It seems six weeks are a long time in economics. Over that period, the interest rate debate has shifted from certainty of a rate hike to nascent talk of a rate cut next year.
That's a dramatic change, which shows what an unpredictable world we live in.

The key to this debate is, of course, the monetary policy committee (MPC) statement which is released after MPC meetings every six weeks or so.

The statement is scrutinised by analysts for clues on what the next move in interest rates will be - up, down or sideways.

The latest MPC statement was released on Thursday, and its tone was considerably less hawkish than the previous one.

The October MPC statement was hawkish, and was read to imply that the central bank was ready to raise the repo rate from its current level of 7%.

The hawkishness was further reinforced by comments from Reserve Bank governor Tito Mboweni, who in October virtually promised a rate hike this month.

Adding fuel to the fire was Finance Minister Trevor Manuel, who spoke of the need for a "timeous" hike in interest rates.

## Recorded data
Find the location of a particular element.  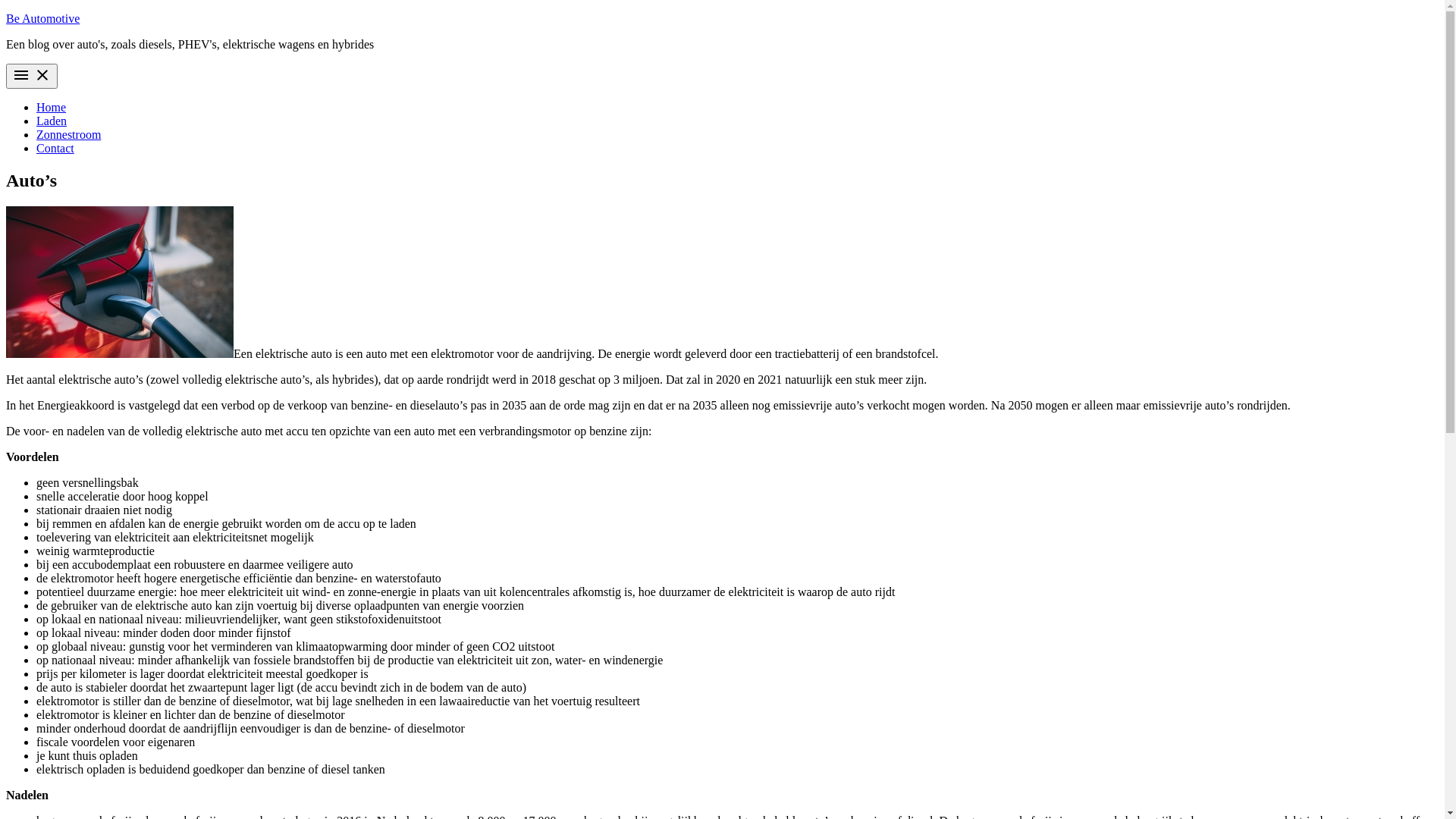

## To be done
[1] Translate this sentence from the interest rate article into Spanish: "That's a dramatic change, which shows what an unpredictable world we live in."
[2] Rewrite the part of the interest rate article between "It seems six" and "down or sideways.", inclusive, changing "analysts" to "economists".

## Responses per task
[1] Es un cambio drástico, que muestra en qué mundo tan impredecible vivimos.

[2]
It seems six weeks are a long time in economics. Over that period, the interest rate debate has shifted from certainty of a rate hike to nascent talk of a rate cut next year.
That's a dramatic change, which shows what an unpredictable world we live in.

The key to this debate is, of course, the monetary policy committee (MPC) statement which is released after MPC meetings every six weeks or so.

The statement is scrutinised by economists for clues on what the next move in interest rates will be - up, down or sideways.